I’ve said it before and I’ll say it again: The single consideration that most influences the price of a company’s stock is growth in earnings per share. Right alongside is dividend growth. Above any other factor, Wall Street rewards growth— and this is the key criteria in our investment philosophy. Even when the market is not doing well, earnings of solid growth companies continue to increase. It’s like a coiled spring. What’s making it coil is earnings growth. When it pops, the stock’s price jumps higher and higher.

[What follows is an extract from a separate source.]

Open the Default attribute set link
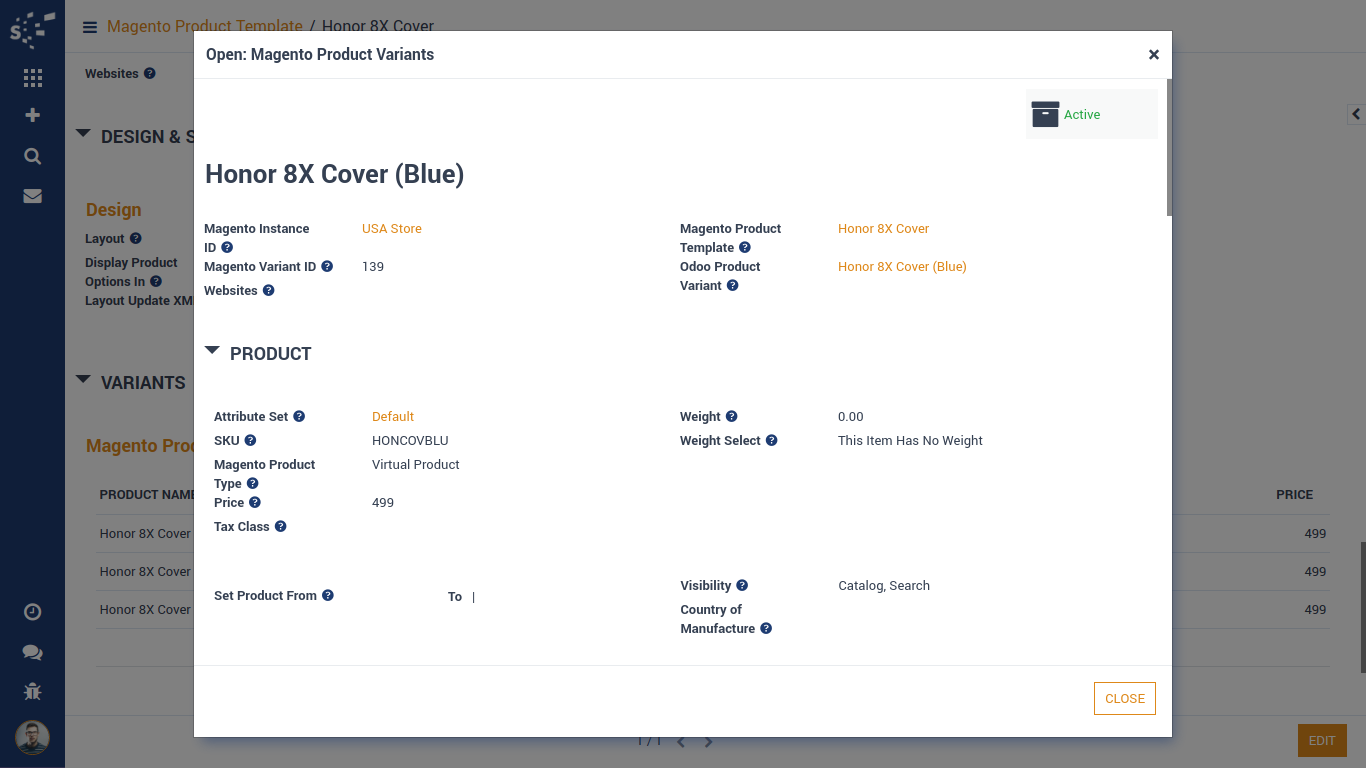Viewport: 1366px width, 768px height. click(393, 417)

III. Buy the best companies

This is the stock market corollary to the old real estate adage that the only three things that count are “location, location and location.” Paraphrasing that thought for common stocks, we’d say the only three things that matter are “quality, quality and quality.” This means you not only want to buy growth, but you want to buy the best growth company in a given industry— not the second, third or fourth ranked company. Quality means strong balance sheets, high returns on equity, consistent growth, and proven, honest management.

IV. Prize strong balance sheets

One of the measures of quality is a company’s financial strength. I like self-financing companies with low debt, positive cash flow and high rates of return on equity that can afford to invest in R&D, expand into global markets and build new plants. They also have the ability to create shareholder value by increasing dividends and buying back shares.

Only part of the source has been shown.